Une mère brise le silence après des violences en périscolaire
À Colombes (Hauts-de-Seine), une mère de famille exprime son indignation face à ce qu'elle considère comme une tentative de l'étouffer. Son fils aurait été victime d'un animateur vacataire dans le cadre du périscolaire. La police s'est rendue dans l'école de l'enfant mardi dernier.
Un signalement qui s'ajoute à une liste déjà longue
Depuis la rentrée scolaire, 58 signalements concernant le périscolaire ont été remontés aux services de l'État dans les Hauts-de-Seine. Ce chiffre illustre l'ampleur du problème dans le département. La mère témoigne : « J’ai l’impression qu’on a voulu me faire taire. »
Elle raconte avoir alerté les autorités à plusieurs reprises, mais sans obtenir de réponse satisfaisante. « On m'a dit que mon fils exagérait, que ce n'était pas si grave », confie-t-elle, désemparée.
Une intervention policière tardive
Ce n'est que mardi que les forces de l'ordre se sont déplacées dans l'école. Un délai que la mère juge trop long. « J'ai dû insister, multiplier les courriers, pour qu'enfin on prenne ma plainte au sérieux », déplore-t-elle.

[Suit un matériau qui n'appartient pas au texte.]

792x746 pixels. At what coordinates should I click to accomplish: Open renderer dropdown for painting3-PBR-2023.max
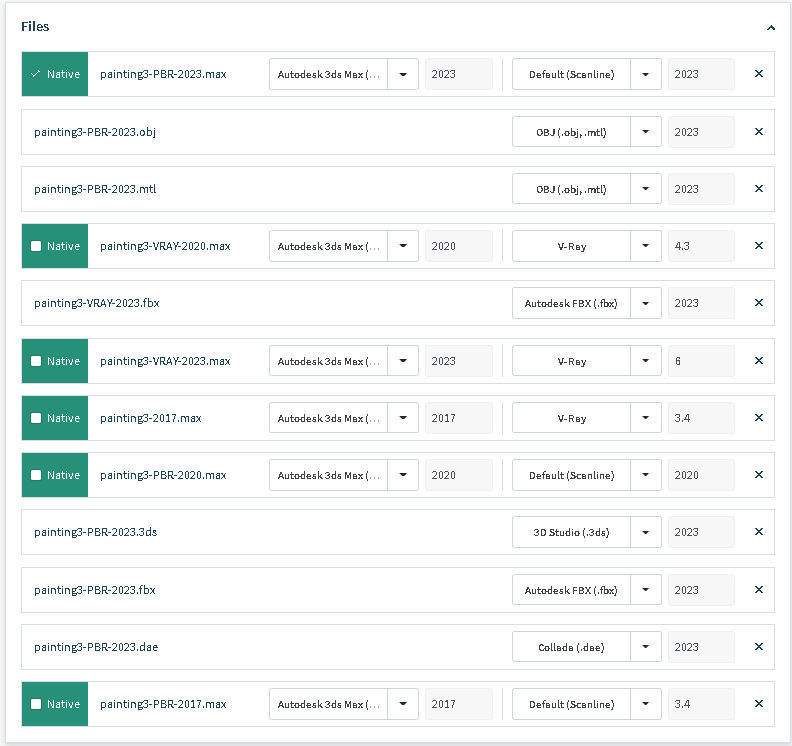click(646, 74)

L'animateur mis en cause n'a pas encore été suspendu, ce qui ajoute à la colère de la mère. Elle craint que d'autres enfants ne soient exposés à des comportements inappropriés.
Un appel à la vigilance
Cette affaire relance le débat sur la sécurité dans les structures périscolaires. Les parents d'élèves de Colombes s'interrogent sur les procédures de recrutement et de contrôle des animateurs. La mairie, contactée, n'a pas souhaité commenter l'affaire en cours.
La mère espère que son témoignage encouragera d'autres victimes à parler. « Il ne faut pas avoir peur de dénoncer, même si c'est difficile », conclut-elle.